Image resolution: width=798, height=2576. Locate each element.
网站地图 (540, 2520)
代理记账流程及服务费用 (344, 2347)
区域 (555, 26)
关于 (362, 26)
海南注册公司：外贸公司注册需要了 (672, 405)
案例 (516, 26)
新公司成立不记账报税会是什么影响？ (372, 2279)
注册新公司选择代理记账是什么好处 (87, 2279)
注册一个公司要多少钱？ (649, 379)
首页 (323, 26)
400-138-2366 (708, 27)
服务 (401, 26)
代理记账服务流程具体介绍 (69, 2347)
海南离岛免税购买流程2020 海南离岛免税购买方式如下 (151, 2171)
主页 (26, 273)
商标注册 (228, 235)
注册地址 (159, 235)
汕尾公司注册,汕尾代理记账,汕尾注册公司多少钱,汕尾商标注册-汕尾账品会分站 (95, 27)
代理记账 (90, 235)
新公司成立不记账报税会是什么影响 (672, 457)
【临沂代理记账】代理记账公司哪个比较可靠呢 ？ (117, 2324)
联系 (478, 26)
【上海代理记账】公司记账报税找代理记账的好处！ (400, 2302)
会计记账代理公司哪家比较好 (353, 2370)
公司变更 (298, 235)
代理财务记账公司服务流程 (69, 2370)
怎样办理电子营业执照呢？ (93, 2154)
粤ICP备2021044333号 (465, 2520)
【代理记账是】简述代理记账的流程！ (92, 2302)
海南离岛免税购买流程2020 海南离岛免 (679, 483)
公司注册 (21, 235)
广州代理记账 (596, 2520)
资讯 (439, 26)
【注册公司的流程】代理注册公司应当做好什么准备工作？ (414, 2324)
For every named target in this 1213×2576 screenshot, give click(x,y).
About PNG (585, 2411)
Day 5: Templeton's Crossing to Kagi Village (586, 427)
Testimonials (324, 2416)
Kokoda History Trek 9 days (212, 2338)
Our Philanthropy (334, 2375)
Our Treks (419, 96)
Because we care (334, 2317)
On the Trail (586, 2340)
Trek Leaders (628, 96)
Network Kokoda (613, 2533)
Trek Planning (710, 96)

WHAT THE TASK REQUIRES:
Print all of the records above again, word for word, without adding, dropping, or changing anything.

RESPONSE BELOW:
Image resolution: width=798, height=2576. Locate each element.
网站地图 (540, 2520)
代理记账流程及服务费用 (344, 2347)
区域 (555, 26)
关于 (362, 26)
海南注册公司：外贸公司注册需要了 (672, 405)
案例 (516, 26)
新公司成立不记账报税会是什么影响？ (372, 2279)
注册新公司选择代理记账是什么好处 (87, 2279)
注册一个公司要多少钱？ (649, 379)
首页 (323, 26)
400-138-2366 (708, 27)
服务 (401, 26)
代理记账服务流程具体介绍 (69, 2347)
海南离岛免税购买流程2020 海南离岛免税购买方式如下 (151, 2171)
主页 (26, 273)
商标注册 (228, 235)
注册地址 (159, 235)
汕尾公司注册,汕尾代理记账,汕尾注册公司多少钱,汕尾商标注册-汕尾账品会分站 (95, 27)
代理记账 (90, 235)
新公司成立不记账报税会是什么影响 (672, 457)
【临沂代理记账】代理记账公司哪个比较可靠呢 ？ (117, 2324)
联系 (478, 26)
【上海代理记账】公司记账报税找代理记账的好处！ (400, 2302)
会计记账代理公司哪家比较好 (353, 2370)
公司变更 (298, 235)
代理财务记账公司服务流程 (69, 2370)
怎样办理电子营业执照呢？ (93, 2154)
粤ICP备2021044333号 (465, 2520)
【代理记账是】简述代理记账的流程！ (92, 2302)
海南离岛免税购买流程2020 海南离岛免 (679, 483)
公司注册 (21, 235)
广州代理记账 (596, 2520)
资讯 (439, 26)
【注册公司的流程】代理注册公司应当做好什么准备工作？ (414, 2324)
For every named target in this 1213×2576 screenshot, give click(x,y).
About PNG (585, 2411)
Day 5: Templeton's Crossing to Kagi Village (586, 427)
Testimonials (324, 2416)
Kokoda History Trek 9 days (212, 2338)
Our Philanthropy (334, 2375)
Our Treks (419, 96)
Because we care (334, 2317)
On the Trail (586, 2340)
Trek Leaders (628, 96)
Network Kokoda (613, 2533)
Trek Planning (710, 96)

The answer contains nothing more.